» Text

SFSU Biologist Deciphers Desert Animals' Whistles And Drumbeats

January 30, 1998

SAN FRANCISCO--When a kangaroo rat encounters a threatening snake, he launches into a round of stomping, essentially to say, "Stay away." But when his relative, the great gerbil, sees a predator approach, the gerbil signals something quite different: "Run for cover, children! There's danger near!"

Toiling in the deserts of Central Asia and the American Southwest, a San Francisco State University biologist has deciphered the system of signals the two species use in response to predators, and has discovered that the gerbils use a variable warning system to alert their kin to the degree of danger.

Communication style seems to come down to lifestyle. Kangaroo rats in the deserts of California, Arizona, and New Mexico live in self-reliant solitude. Nocturnal, they ward off both competitors and predators by foot-drumming. But their genetic cousins, the super-social great gerbils of Central Asia, rely on each other when danger is near. Active during the day, when the threat of predation is high, they have developed two kinds of whistles and a pattern of ever-accelerating foot-drumming in response to a stalking snake or fox. Unlike kangaroo rats, their motives are altruistic. The gerbils live in tight, cooperative family groups, and adults whistle and foot-drum to warn their kin to hide.

"The kangaroo rats appear to be trying to convince an approaching snake or other predator that they are vigilant and can't be caught," says Janet Randall, an animal behaviorist and SFSU professor of biology. "But gerbils warn each other of risk. Adults appear capable of communicating the degree of danger to their colony." An upright posture or moderate rhythmic whistling evokes vigilance from family members, but no fleeing. But when an adult speeds up to double-time whistling and foot thumping, kinfolk head for the burrows.

» Things to do
1. Condense the paragraph of the desert animal signals article that begins "Communication style seems to come down to lifestyle" into a short bulleted list of its main facts.
2. Return the portion of the desert animal signals article between "January 30, 1998" and "degree of danger.", inclusive, copied word for word.

» Available data
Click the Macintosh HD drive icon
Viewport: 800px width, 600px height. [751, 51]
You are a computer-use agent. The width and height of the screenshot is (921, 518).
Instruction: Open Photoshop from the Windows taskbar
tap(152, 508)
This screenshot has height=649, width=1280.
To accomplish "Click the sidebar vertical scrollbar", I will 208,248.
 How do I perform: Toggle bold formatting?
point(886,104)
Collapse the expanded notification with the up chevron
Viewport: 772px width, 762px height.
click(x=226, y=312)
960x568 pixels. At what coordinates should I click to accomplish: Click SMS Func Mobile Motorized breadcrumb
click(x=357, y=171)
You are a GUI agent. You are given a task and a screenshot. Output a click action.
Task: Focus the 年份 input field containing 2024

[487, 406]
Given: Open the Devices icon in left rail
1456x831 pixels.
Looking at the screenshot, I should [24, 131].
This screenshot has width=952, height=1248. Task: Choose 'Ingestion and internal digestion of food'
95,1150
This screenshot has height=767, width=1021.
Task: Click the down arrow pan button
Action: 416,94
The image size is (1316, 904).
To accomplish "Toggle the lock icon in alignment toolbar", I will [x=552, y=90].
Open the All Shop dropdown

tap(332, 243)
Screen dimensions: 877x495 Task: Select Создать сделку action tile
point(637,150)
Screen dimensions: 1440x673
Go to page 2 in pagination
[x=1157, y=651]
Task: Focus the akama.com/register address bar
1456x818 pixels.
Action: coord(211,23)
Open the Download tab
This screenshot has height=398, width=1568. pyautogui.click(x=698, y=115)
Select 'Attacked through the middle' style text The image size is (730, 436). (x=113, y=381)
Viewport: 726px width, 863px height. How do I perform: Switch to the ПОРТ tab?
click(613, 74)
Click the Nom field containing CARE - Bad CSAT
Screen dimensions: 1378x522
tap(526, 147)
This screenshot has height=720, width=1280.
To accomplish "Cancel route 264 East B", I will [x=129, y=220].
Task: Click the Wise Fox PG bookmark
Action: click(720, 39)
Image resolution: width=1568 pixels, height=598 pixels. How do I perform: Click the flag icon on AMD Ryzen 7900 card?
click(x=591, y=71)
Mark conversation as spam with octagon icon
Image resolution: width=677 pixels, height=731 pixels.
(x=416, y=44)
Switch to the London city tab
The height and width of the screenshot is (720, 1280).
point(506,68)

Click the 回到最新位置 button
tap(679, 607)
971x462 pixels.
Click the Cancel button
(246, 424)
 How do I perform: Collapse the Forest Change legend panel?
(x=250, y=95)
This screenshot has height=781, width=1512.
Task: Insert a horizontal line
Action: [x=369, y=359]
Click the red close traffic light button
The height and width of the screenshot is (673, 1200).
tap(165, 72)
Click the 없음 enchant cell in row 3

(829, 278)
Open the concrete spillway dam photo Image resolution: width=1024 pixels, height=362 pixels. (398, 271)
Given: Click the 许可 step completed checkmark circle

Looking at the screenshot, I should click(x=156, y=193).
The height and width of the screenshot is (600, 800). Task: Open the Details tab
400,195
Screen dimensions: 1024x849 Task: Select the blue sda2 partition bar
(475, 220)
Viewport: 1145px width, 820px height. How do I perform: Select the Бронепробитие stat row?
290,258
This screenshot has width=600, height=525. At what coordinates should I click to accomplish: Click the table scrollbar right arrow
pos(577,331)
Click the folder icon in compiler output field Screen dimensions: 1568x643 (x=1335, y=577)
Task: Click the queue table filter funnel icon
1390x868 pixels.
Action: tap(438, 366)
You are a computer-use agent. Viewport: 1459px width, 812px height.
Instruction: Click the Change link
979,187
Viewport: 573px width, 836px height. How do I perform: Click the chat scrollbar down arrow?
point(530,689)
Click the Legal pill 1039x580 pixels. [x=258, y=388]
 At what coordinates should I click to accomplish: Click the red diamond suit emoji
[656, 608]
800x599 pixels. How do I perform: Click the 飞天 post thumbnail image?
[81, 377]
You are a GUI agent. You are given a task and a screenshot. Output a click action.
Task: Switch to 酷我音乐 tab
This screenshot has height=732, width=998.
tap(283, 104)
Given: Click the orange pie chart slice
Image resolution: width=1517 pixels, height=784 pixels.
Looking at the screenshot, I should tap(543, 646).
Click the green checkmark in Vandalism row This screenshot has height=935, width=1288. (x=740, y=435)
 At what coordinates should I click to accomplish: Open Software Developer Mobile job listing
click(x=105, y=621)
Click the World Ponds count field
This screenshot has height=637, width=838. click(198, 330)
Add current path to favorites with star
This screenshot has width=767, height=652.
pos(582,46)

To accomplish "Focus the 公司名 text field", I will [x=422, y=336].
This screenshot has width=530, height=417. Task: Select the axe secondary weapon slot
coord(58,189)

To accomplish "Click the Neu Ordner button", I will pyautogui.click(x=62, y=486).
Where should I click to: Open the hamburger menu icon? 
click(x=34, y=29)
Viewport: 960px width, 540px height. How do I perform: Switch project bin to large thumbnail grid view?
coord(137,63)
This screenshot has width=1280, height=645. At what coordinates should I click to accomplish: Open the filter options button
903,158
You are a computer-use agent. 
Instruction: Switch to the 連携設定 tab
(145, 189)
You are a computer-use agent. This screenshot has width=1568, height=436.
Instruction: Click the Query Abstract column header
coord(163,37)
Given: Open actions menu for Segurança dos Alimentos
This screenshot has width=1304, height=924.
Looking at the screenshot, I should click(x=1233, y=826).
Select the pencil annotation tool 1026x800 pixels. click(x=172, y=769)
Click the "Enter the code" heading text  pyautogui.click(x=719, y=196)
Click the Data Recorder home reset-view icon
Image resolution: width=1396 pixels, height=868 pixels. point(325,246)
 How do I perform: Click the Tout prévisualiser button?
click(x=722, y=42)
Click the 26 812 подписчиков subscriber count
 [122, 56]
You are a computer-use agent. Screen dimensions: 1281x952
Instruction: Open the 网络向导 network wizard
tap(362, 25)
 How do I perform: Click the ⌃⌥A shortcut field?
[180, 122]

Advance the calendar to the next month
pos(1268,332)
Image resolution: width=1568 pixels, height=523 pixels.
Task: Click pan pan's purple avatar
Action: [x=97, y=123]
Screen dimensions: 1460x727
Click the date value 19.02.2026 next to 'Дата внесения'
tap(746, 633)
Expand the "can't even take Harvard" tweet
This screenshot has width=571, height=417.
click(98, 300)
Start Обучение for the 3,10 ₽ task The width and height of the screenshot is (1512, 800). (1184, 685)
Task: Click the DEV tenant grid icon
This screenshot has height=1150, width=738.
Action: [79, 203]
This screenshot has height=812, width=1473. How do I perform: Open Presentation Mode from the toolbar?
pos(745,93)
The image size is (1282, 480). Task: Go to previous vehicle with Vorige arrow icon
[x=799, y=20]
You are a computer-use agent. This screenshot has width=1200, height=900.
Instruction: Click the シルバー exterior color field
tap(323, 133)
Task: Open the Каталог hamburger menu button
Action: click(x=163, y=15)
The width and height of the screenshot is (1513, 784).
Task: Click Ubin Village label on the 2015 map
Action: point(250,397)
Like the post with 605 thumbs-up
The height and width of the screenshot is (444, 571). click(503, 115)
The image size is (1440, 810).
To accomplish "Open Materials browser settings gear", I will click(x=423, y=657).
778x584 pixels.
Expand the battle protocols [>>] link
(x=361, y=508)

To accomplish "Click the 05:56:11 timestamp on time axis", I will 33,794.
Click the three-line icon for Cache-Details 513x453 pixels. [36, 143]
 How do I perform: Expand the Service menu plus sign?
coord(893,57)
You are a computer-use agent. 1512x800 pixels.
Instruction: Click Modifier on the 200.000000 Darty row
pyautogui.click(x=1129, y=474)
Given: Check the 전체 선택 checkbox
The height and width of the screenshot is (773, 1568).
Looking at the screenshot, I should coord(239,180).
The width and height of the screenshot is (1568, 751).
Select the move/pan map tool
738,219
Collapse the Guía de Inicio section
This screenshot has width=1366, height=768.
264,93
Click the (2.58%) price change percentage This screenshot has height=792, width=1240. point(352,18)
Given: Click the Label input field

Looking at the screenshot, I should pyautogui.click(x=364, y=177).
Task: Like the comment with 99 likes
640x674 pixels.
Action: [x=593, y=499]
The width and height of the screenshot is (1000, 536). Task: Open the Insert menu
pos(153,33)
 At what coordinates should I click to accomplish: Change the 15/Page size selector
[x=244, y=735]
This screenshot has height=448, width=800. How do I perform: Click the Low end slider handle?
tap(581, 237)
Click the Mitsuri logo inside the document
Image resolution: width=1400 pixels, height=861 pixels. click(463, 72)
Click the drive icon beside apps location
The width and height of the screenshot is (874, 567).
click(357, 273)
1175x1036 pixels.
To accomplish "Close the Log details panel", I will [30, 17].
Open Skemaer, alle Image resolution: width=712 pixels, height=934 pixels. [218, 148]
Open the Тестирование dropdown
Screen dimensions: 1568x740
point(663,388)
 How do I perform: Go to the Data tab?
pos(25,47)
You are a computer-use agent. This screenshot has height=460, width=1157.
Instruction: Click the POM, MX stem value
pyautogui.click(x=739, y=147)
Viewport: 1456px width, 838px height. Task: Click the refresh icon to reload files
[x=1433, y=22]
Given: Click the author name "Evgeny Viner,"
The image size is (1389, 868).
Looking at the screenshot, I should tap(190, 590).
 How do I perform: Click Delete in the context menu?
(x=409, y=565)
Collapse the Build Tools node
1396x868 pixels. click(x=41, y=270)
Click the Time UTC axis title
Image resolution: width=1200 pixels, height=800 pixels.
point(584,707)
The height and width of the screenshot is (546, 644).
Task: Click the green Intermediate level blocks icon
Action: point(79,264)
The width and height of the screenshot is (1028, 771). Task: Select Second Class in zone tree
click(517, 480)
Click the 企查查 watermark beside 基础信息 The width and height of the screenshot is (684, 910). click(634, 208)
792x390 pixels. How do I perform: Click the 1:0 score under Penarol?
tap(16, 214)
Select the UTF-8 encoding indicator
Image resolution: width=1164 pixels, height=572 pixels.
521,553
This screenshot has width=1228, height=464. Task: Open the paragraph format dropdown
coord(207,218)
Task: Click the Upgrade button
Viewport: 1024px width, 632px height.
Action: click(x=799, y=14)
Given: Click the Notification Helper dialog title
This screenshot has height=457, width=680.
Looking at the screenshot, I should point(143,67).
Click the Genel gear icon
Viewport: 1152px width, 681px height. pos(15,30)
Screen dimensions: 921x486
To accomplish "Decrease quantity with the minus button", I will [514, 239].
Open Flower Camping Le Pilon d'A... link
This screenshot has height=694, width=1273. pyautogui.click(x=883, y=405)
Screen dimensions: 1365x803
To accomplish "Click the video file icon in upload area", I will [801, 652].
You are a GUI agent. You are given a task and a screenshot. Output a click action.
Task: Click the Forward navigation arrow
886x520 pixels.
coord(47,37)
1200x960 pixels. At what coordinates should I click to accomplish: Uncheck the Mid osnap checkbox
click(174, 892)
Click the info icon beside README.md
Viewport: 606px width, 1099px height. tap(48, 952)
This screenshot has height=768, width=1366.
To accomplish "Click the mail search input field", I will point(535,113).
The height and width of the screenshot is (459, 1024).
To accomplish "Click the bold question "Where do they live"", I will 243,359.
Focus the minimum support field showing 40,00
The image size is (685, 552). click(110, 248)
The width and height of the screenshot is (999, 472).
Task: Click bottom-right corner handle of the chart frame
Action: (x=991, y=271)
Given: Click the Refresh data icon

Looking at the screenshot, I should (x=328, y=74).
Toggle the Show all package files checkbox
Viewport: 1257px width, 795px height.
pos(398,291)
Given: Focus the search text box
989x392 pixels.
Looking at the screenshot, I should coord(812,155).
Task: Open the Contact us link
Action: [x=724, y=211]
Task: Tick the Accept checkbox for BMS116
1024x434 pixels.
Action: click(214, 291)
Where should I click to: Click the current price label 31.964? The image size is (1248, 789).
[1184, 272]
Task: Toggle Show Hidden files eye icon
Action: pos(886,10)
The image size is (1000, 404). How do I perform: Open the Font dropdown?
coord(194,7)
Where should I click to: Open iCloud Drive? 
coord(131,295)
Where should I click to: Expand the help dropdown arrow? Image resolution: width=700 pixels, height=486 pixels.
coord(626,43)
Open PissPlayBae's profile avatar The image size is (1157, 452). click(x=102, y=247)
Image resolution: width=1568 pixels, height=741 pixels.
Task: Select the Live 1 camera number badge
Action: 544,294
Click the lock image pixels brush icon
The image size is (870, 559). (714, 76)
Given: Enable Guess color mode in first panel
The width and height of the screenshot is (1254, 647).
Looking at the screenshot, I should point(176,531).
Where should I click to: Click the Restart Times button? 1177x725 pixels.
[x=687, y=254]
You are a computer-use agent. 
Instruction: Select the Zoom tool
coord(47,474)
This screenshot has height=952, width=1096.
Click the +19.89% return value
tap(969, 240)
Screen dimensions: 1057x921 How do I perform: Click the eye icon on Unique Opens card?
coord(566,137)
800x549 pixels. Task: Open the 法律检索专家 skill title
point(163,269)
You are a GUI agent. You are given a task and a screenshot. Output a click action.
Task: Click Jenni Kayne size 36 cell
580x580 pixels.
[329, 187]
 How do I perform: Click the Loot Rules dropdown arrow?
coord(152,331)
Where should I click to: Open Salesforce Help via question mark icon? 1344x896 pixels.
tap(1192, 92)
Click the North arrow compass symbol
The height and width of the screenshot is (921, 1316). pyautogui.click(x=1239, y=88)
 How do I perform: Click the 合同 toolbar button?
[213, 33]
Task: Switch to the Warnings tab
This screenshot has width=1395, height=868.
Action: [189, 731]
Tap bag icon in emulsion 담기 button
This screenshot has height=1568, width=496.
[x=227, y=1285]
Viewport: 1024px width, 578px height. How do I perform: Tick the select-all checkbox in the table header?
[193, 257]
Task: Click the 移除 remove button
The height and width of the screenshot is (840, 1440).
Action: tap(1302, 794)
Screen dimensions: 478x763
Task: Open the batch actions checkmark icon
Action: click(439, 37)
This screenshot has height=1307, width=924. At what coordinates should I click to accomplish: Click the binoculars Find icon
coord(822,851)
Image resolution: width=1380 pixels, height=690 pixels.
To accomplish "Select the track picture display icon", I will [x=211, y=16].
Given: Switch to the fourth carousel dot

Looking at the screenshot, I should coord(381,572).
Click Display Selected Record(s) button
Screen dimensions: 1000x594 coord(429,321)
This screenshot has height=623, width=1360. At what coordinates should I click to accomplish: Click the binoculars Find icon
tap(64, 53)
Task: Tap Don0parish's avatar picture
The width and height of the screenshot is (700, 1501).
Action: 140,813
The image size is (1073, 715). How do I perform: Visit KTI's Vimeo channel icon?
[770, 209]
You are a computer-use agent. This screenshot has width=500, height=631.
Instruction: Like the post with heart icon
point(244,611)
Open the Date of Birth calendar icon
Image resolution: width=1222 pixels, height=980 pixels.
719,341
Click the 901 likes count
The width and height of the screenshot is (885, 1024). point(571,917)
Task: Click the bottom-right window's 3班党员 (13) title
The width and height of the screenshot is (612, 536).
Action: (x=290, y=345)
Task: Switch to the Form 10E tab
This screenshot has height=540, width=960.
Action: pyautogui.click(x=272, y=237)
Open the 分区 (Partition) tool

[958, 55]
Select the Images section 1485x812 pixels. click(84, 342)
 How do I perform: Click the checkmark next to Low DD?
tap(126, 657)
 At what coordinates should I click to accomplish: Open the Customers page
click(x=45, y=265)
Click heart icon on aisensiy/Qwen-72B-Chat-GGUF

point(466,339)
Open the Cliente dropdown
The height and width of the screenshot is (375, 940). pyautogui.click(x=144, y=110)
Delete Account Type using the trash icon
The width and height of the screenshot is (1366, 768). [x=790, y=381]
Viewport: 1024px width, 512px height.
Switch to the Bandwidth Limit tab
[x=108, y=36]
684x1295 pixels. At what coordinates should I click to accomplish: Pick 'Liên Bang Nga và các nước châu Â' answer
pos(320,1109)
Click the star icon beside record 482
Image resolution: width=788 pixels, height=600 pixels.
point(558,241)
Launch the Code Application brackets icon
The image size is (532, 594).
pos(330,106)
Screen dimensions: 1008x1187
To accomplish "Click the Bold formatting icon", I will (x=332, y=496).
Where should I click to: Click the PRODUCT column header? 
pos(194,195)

» Answers by item number
1.
- Communication style seems to depend on lifestyle.
- Kangaroo rats in the deserts of California, Arizona, and New Mexico live alone, are nocturnal, and foot-drum to ward off competitors and predators.
- Great gerbils, their relatives in Central Asia, are highly social and are active during the day, when the risk of predation is high.
- Gerbils respond to a stalking snake or fox with two kinds of whistles and foot-drumming that keeps speeding up.
- Unlike the kangaroo rats, gerbils act altruistically. They live in close, cooperative family groups, and adults whistle and foot-drum to warn their kin to hide.

2.
January 30, 1998

SAN FRANCISCO--When a kangaroo rat encounters a threatening snake, he launches into a round of stomping, essentially to say, "Stay away." But when his relative, the great gerbil, sees a predator approach, the gerbil signals something quite different: "Run for cover, children! There's danger near!"

Toiling in the deserts of Central Asia and the American Southwest, a San Francisco State University biologist has deciphered the system of signals the two species use in response to predators, and has discovered that the gerbils use a variable warning system to alert their kin to the degree of danger.